ASSIGNMENT:
Give the data again exactly as it appears.

(Saved data entries)
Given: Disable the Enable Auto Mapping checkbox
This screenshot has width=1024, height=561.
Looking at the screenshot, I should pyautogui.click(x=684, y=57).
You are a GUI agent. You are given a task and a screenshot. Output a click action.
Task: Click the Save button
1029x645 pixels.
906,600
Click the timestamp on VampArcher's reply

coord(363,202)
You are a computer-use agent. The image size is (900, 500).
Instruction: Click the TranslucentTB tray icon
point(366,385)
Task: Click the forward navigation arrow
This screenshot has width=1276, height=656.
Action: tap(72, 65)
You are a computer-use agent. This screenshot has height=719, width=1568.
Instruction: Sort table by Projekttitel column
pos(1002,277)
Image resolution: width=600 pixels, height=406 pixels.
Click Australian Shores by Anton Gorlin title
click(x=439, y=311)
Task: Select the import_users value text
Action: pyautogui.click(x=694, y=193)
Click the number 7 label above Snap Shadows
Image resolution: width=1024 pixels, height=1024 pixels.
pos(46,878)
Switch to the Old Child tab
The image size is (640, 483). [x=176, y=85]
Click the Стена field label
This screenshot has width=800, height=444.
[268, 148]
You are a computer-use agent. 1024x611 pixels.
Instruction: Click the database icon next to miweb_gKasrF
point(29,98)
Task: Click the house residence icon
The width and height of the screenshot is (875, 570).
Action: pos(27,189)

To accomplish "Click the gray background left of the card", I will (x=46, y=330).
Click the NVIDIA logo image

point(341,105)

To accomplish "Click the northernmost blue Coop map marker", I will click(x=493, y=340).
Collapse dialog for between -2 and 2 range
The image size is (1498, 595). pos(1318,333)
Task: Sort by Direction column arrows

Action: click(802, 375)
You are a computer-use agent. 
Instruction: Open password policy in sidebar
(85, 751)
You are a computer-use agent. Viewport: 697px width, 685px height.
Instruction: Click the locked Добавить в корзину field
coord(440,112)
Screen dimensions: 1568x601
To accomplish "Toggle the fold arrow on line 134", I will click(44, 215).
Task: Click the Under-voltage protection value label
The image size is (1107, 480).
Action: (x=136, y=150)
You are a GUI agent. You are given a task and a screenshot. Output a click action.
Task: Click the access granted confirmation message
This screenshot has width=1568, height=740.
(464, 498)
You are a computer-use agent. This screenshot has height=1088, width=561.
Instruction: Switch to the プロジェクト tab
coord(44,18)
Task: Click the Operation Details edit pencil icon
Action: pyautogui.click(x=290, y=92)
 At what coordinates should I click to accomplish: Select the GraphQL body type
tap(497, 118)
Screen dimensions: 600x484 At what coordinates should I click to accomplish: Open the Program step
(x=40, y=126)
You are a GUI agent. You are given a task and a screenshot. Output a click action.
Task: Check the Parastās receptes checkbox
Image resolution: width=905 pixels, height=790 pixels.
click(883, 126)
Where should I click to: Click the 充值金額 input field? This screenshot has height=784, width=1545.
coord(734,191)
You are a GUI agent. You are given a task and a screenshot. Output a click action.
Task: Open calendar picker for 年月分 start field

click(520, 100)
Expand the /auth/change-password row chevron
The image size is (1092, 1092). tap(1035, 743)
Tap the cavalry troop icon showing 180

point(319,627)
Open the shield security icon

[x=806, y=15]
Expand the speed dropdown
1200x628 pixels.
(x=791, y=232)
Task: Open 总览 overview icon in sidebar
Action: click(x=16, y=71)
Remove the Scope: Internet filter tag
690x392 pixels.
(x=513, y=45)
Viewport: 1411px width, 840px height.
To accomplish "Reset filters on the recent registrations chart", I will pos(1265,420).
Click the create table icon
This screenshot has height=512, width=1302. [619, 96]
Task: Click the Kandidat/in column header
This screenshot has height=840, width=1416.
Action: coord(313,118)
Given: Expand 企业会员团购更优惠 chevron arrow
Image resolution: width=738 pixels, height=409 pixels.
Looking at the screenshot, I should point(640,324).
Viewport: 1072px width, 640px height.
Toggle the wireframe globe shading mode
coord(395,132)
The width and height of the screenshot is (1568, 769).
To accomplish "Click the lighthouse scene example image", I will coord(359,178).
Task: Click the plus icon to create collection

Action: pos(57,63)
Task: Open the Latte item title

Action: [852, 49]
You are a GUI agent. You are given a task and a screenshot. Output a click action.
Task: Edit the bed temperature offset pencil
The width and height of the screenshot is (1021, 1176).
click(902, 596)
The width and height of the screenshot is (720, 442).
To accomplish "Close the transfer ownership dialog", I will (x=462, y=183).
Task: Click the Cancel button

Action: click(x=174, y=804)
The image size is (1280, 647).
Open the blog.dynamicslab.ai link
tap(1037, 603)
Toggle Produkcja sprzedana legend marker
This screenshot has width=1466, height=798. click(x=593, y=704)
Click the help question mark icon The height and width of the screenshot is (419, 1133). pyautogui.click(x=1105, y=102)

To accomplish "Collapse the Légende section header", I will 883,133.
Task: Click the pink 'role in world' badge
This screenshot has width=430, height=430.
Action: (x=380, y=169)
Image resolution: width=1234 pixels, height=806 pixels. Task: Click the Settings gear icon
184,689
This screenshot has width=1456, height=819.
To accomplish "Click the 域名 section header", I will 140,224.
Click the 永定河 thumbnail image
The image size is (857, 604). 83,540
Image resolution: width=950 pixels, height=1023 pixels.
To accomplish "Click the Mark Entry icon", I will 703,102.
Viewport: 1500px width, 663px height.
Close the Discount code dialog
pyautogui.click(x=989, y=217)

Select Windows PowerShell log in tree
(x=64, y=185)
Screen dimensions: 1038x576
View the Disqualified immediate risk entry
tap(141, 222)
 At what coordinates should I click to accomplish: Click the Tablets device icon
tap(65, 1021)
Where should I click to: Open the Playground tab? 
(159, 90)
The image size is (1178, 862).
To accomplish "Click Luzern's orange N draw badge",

RESULT OF THE EXERCISE:
Given: Disable the Enable Auto Mapping checkbox
This screenshot has width=1024, height=561.
Looking at the screenshot, I should pyautogui.click(x=684, y=57).
You are a GUI agent. You are given a task and a screenshot. Output a click action.
Task: Click the Save button
1029x645 pixels.
906,600
Click the timestamp on VampArcher's reply

coord(363,202)
You are a computer-use agent. The image size is (900, 500).
Instruction: Click the TranslucentTB tray icon
point(366,385)
Task: Click the forward navigation arrow
This screenshot has width=1276, height=656.
Action: tap(72, 65)
You are a computer-use agent. This screenshot has height=719, width=1568.
Instruction: Sort table by Projekttitel column
pos(1002,277)
Image resolution: width=600 pixels, height=406 pixels.
Click Australian Shores by Anton Gorlin title
click(x=439, y=311)
Task: Select the import_users value text
Action: pyautogui.click(x=694, y=193)
Click the number 7 label above Snap Shadows
Image resolution: width=1024 pixels, height=1024 pixels.
pos(46,878)
Switch to the Old Child tab
The image size is (640, 483). [x=176, y=85]
Click the Стена field label
This screenshot has width=800, height=444.
[268, 148]
You are a computer-use agent. 1024x611 pixels.
Instruction: Click the database icon next to miweb_gKasrF
point(29,98)
Task: Click the house residence icon
The width and height of the screenshot is (875, 570).
Action: pos(27,189)

To accomplish "Click the gray background left of the card", I will (x=46, y=330).
Click the NVIDIA logo image

point(341,105)

To accomplish "Click the northernmost blue Coop map marker", I will click(x=493, y=340).
Collapse dialog for between -2 and 2 range
The image size is (1498, 595). pos(1318,333)
Task: Sort by Direction column arrows

Action: click(802, 375)
You are a computer-use agent. 
Instruction: Open password policy in sidebar
(85, 751)
You are a computer-use agent. Viewport: 697px width, 685px height.
Instruction: Click the locked Добавить в корзину field
coord(440,112)
Screen dimensions: 1568x601
To accomplish "Toggle the fold arrow on line 134", I will click(44, 215).
Task: Click the Under-voltage protection value label
The image size is (1107, 480).
Action: (x=136, y=150)
You are a GUI agent. You are given a task and a screenshot. Output a click action.
Task: Click the access granted confirmation message
This screenshot has width=1568, height=740.
(464, 498)
You are a computer-use agent. This screenshot has height=1088, width=561.
Instruction: Switch to the プロジェクト tab
coord(44,18)
Task: Click the Operation Details edit pencil icon
Action: pyautogui.click(x=290, y=92)
 At what coordinates should I click to accomplish: Select the GraphQL body type
tap(497, 118)
Screen dimensions: 600x484 At what coordinates should I click to accomplish: Open the Program step
(x=40, y=126)
You are a GUI agent. You are given a task and a screenshot. Output a click action.
Task: Check the Parastās receptes checkbox
Image resolution: width=905 pixels, height=790 pixels.
click(883, 126)
Where should I click to: Click the 充值金額 input field? This screenshot has height=784, width=1545.
coord(734,191)
You are a GUI agent. You are given a task and a screenshot. Output a click action.
Task: Open calendar picker for 年月分 start field

click(520, 100)
Expand the /auth/change-password row chevron
The image size is (1092, 1092). tap(1035, 743)
Tap the cavalry troop icon showing 180

point(319,627)
Open the shield security icon

[x=806, y=15]
Expand the speed dropdown
1200x628 pixels.
(x=791, y=232)
Task: Open 总览 overview icon in sidebar
Action: click(x=16, y=71)
Remove the Scope: Internet filter tag
690x392 pixels.
(x=513, y=45)
Viewport: 1411px width, 840px height.
To accomplish "Reset filters on the recent registrations chart", I will pos(1265,420).
Click the create table icon
This screenshot has height=512, width=1302. [619, 96]
Task: Click the Kandidat/in column header
This screenshot has height=840, width=1416.
Action: coord(313,118)
Given: Expand 企业会员团购更优惠 chevron arrow
Image resolution: width=738 pixels, height=409 pixels.
Looking at the screenshot, I should point(640,324).
Viewport: 1072px width, 640px height.
Toggle the wireframe globe shading mode
coord(395,132)
The width and height of the screenshot is (1568, 769).
To accomplish "Click the lighthouse scene example image", I will coord(359,178).
Task: Click the plus icon to create collection

Action: pos(57,63)
Task: Open the Latte item title

Action: [852, 49]
You are a GUI agent. You are given a task and a screenshot. Output a click action.
Task: Edit the bed temperature offset pencil
The width and height of the screenshot is (1021, 1176).
click(902, 596)
The width and height of the screenshot is (720, 442).
To accomplish "Close the transfer ownership dialog", I will (x=462, y=183).
Task: Click the Cancel button

Action: click(x=174, y=804)
The image size is (1280, 647).
Open the blog.dynamicslab.ai link
tap(1037, 603)
Toggle Produkcja sprzedana legend marker
This screenshot has width=1466, height=798. click(x=593, y=704)
Click the help question mark icon The height and width of the screenshot is (419, 1133). pyautogui.click(x=1105, y=102)

To accomplish "Collapse the Légende section header", I will 883,133.
Task: Click the pink 'role in world' badge
This screenshot has width=430, height=430.
Action: (x=380, y=169)
Image resolution: width=1234 pixels, height=806 pixels. Task: Click the Settings gear icon
184,689
This screenshot has width=1456, height=819.
To accomplish "Click the 域名 section header", I will 140,224.
Click the 永定河 thumbnail image
The image size is (857, 604). 83,540
Image resolution: width=950 pixels, height=1023 pixels.
To accomplish "Click the Mark Entry icon", I will 703,102.
Viewport: 1500px width, 663px height.
Close the Discount code dialog
pyautogui.click(x=989, y=217)

Select Windows PowerShell log in tree
(x=64, y=185)
Screen dimensions: 1038x576
View the Disqualified immediate risk entry
tap(141, 222)
 At what coordinates should I click to accomplish: Click the Tablets device icon
tap(65, 1021)
Where should I click to: Open the Playground tab? 
(159, 90)
The image size is (1178, 862).
To accomplish "Click Luzern's orange N draw badge",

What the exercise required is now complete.